## Entries supplied
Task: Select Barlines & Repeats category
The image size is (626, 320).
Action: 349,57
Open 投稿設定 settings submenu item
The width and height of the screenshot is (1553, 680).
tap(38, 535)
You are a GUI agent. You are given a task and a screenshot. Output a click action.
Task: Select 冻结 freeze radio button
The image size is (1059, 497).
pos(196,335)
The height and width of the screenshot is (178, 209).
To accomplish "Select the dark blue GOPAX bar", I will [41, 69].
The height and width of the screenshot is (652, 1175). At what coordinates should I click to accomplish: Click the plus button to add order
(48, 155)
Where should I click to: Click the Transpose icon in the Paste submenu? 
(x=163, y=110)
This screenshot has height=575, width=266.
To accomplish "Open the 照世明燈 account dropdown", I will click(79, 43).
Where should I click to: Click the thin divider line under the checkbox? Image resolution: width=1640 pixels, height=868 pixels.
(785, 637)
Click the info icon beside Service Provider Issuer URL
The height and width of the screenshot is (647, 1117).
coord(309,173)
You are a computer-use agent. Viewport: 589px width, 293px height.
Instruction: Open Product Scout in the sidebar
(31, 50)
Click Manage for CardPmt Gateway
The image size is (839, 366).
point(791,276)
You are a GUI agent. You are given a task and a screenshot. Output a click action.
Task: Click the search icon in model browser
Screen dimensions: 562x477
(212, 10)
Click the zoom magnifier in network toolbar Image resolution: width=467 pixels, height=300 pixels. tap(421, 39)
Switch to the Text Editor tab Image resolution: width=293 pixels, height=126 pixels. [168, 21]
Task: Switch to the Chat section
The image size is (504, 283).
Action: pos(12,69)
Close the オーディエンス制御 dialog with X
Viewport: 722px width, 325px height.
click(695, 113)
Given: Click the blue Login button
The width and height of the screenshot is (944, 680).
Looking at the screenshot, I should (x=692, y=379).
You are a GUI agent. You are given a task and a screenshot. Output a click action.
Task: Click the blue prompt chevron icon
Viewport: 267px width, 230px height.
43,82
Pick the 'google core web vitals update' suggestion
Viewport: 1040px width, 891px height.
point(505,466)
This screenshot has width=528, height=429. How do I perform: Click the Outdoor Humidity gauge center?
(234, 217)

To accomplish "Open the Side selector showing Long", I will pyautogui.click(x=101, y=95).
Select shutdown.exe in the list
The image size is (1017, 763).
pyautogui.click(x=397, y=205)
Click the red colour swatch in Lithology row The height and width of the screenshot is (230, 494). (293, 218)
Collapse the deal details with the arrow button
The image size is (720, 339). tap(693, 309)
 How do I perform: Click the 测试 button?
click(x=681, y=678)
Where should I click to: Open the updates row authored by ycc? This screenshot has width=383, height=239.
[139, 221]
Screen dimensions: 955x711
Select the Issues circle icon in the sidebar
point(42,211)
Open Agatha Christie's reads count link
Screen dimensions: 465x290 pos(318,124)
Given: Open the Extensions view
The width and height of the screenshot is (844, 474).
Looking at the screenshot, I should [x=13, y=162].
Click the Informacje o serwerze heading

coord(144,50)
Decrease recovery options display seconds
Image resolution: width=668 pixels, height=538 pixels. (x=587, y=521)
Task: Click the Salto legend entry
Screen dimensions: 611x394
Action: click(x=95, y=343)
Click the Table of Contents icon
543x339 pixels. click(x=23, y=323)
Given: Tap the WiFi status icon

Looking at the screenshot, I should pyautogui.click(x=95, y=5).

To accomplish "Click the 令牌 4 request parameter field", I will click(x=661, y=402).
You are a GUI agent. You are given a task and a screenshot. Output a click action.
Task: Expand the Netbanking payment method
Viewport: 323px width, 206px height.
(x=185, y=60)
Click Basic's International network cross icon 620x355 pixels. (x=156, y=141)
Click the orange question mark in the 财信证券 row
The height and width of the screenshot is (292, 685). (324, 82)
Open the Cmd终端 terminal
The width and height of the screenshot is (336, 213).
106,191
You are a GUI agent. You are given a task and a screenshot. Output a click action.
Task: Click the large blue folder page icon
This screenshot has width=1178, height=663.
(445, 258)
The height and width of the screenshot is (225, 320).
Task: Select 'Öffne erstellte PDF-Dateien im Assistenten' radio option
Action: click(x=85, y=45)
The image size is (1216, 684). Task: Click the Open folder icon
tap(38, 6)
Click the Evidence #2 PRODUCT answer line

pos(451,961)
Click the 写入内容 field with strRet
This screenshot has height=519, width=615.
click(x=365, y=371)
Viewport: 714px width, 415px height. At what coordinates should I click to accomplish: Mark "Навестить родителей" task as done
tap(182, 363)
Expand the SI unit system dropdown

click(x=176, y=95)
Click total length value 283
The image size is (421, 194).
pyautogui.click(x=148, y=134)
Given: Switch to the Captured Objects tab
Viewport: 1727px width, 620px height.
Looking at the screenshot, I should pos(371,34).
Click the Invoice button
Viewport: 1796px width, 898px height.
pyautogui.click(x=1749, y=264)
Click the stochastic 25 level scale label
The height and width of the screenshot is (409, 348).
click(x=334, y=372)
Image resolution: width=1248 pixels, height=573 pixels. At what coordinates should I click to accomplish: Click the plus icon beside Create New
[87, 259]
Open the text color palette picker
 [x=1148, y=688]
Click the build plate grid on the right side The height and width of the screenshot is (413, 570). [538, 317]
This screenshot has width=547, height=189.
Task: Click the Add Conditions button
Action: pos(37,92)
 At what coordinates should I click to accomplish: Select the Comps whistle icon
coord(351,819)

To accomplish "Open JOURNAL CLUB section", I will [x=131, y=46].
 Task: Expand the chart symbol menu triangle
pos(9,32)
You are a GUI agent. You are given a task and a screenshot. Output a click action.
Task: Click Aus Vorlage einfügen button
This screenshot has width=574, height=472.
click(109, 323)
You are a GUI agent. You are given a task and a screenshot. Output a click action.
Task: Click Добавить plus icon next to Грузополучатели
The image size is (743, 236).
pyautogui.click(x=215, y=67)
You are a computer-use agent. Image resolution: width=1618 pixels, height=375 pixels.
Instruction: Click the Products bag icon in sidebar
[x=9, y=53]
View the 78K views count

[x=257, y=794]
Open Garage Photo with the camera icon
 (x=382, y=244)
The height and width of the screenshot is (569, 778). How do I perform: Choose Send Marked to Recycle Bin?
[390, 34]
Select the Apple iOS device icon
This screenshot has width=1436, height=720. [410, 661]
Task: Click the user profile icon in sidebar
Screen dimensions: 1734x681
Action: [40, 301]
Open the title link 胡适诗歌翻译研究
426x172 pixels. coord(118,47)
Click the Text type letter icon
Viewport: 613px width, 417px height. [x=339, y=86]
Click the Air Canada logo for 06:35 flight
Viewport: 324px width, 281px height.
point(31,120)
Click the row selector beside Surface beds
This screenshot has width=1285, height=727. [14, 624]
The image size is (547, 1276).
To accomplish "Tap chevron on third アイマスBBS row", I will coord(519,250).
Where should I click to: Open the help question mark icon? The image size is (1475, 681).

## Your assignment
Scan the records above for the word "Switch". Show each line in which it appears.

## Written answer
Switch to the Text Editor tab Image resolution: width=293 pixels, height=126 pixels. [168, 21]
Task: Switch to the Chat section
Given: Switch to the Captured Objects tab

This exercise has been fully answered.